Despite his short time in politics, President Trump has mastered the art of the stump speech. Beyond his trademark speaking style, he has proven adept at firing up his base by citing the most popular accomplishments of his administration. Among those garnering the loudest reactions are construction of the border wall, reforming the Veterans Administration and getting more worker-friendly trade deals. Big cheers all around.
Further down the list is the president’s growing number of appointments to the federal bench. It gets applause, but do people really understand what it means? While it lacks the red-meat sizzle of the border wall, Trump’s judicial appointments stand to be the most transformational accomplishment of his presidency, and one that will likely outlast anything else he does.
While the importance of the Supreme Court is well-known, it only agrees to hear about 100 of the more than 7,000 cases it is asked to hear each year. Those cases come from district courts and then the courts of appeal, or circuit courts.
At those levels, Trump is remaking the judiciary. Currently, one in four circuit court judges is now a Trump nominee. Since his presidency began barely three years ago, Trump has nominated and seen a whopping 187 of his federal judges confirmed by the Senate. Fifty of those appointments were to the circuit court. For comparison, former President Obama appointed 55 circuit judges over eight years.
The Ninth Circuit—which covers California, Arizona, Hawaii, Idaho, Montana, Nevada, Oregon, and part of Washington state—has long been notorious for its preponderance of left-leaning judges. It is the favorite circuit of well-funded, left-wing legal groups who go “forum shopping” for favorable rulings against Trump in cases regarding the border wall, refugees, sanctuary policies and many other issues.
Thanks to Trump, the Ninth Circuit’s makeup is changing. Of the 29 active judges in the circuit, ten are now Trump appointees. The split of Ninth Circuit judges appointed by Democrat vs. Republican presidents is currently 16-13, respectively. If Trump wins a second term, the Ninth Circuit’s nickname among conservatives as “the Ninth Circus” may be a thing of the past.
While groups on the left will no doubt raise millions of dollars on the fear that Trump’s appointments herald the coming apocalypse, a more sober analysis is that the change will help restore order to the federal government.
For too long, the judiciary has been used by activists as an insurance policy against their side losing elections. The will of the people, via a duly elected executive, can be subverted by finding the right activist judge in the right court.
Such behavior has been on display in the lawsuits filed against the Trump administration regarding the travel ban, building the border wall, and numerous others. This gave anonymous, unelected lower court judges powers superseding those of the elected commander in chief on matters of national security. This is a perversion of our system of checks and balances among the three branches of government.
The firewall against this misuse of judicial authority has been the Supreme Court, which ultimately sided with the executive branch in most of these cases. However, progressive activists are also trying to tinker with the high court, advocating for FDR-style court-packing by expanding the number of Supreme Court justices.
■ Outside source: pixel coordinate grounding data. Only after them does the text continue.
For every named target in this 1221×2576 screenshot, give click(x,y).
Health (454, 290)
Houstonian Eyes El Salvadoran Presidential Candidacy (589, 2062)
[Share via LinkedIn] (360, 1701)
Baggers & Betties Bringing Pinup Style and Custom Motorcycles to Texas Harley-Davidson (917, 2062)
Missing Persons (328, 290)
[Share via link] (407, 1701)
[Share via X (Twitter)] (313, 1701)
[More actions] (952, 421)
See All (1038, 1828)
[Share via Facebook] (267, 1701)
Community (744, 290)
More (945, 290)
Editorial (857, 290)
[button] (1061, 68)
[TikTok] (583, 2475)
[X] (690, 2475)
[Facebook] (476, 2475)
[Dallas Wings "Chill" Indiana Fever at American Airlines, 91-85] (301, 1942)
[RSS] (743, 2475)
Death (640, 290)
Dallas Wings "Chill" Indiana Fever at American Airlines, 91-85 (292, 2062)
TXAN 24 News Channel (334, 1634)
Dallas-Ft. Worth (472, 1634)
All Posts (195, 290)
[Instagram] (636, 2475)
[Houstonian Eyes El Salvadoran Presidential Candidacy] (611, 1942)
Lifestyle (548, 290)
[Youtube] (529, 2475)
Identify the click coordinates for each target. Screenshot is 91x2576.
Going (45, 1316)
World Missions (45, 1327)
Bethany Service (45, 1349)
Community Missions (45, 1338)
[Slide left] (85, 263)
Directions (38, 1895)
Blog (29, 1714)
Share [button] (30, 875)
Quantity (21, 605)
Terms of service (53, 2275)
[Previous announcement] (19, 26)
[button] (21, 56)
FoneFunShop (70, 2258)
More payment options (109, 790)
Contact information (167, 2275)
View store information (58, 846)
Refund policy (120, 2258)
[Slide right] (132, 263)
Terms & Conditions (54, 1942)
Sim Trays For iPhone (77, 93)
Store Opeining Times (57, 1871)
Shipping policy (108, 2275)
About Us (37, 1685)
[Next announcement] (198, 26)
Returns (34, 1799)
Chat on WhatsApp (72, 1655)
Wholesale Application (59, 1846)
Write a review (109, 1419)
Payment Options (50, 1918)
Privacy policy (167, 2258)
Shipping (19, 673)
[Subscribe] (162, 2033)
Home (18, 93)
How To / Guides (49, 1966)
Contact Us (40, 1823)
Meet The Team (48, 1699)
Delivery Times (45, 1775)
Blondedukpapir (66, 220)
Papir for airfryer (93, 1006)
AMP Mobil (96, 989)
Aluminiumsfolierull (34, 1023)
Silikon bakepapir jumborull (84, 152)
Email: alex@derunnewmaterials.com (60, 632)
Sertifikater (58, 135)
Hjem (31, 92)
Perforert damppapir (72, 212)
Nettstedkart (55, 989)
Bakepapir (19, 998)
These are not the acts of people who revere the Constitution, but of those who seek to change the rules of the game because the results are not matching their radical agenda. This should be treated as the threat to the republic that it is.
More originalists on the bench would serve to put the three branches of the federal government into their intended and proper lanes. The chief executive’s powers on matters of national security are clearly spelled out in the Constitution. If the opposition finds the president’s actions unsatisfactory, the remedy should be the ballot box, not forum shopping. For a political group to use the bench to achieve judicially what it cannot achieve electorally is de facto voter nullification, and that should be unacceptable along the entire political spectrum.
In a time when it seems the pillars of our society are wobbling, the judiciary matters more than ever. It is an essential arbiter of our country’s most perplexing issues, and functions best when a majority of its judges do not tilt to one ideological extreme. Trump’s appointments should bring more balance to the bench, and that is good for America, its people and its government.
Dale L. Wilcox is executive director and general counsel at the Immigration Reform Law Institute, a public interest law firm working to defend the rights and interests of the American people from the negative effects of illegal migration.